**Given exercise:** Copy out the items below line for line, leaving out the pictures.

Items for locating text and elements
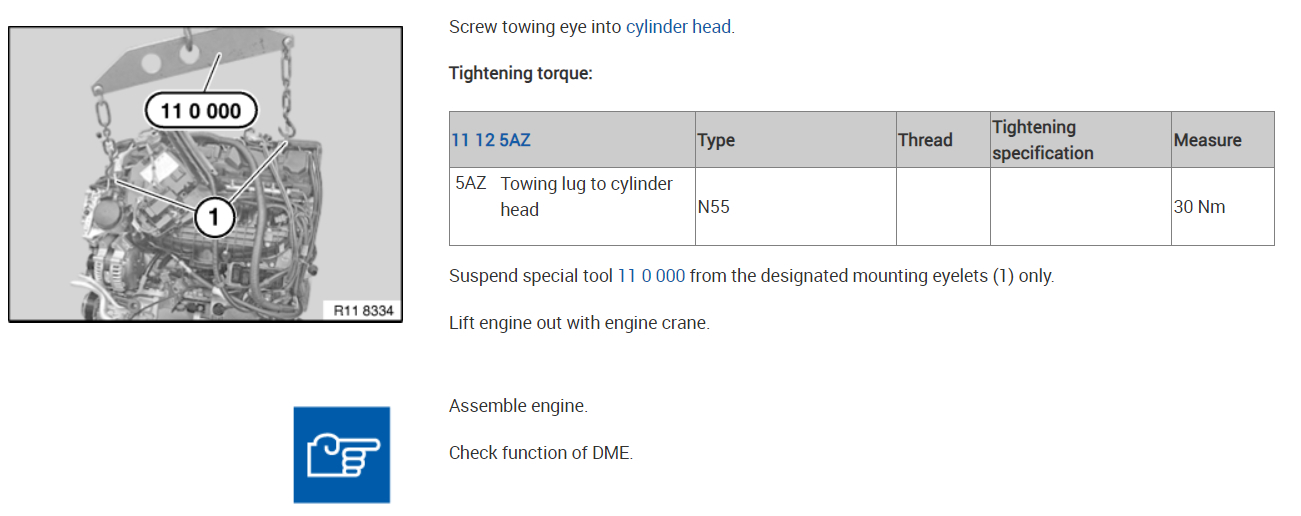Click the "Lift engine out with engine crane" step
Image resolution: width=1301 pixels, height=516 pixels.
click(x=579, y=323)
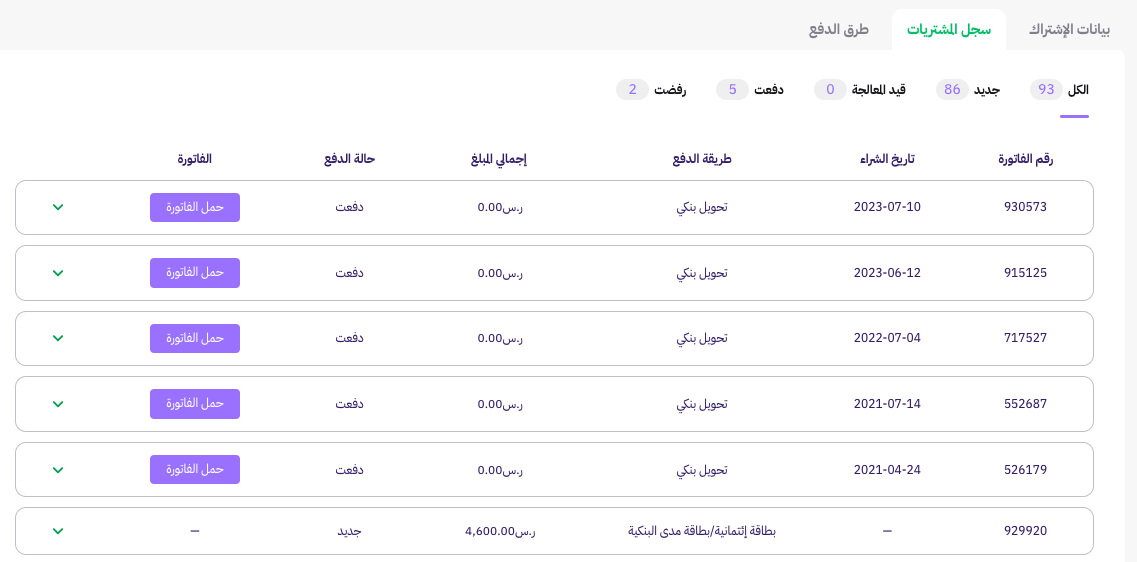This screenshot has height=562, width=1137.
Task: Download invoice for 930573
Action: coord(195,207)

**Output of the exercise:**
Click the "Lift engine out with engine crane" step
Image resolution: width=1301 pixels, height=516 pixels.
click(x=579, y=323)
This screenshot has height=562, width=1137.
Task: Download invoice for 930573
Action: coord(195,207)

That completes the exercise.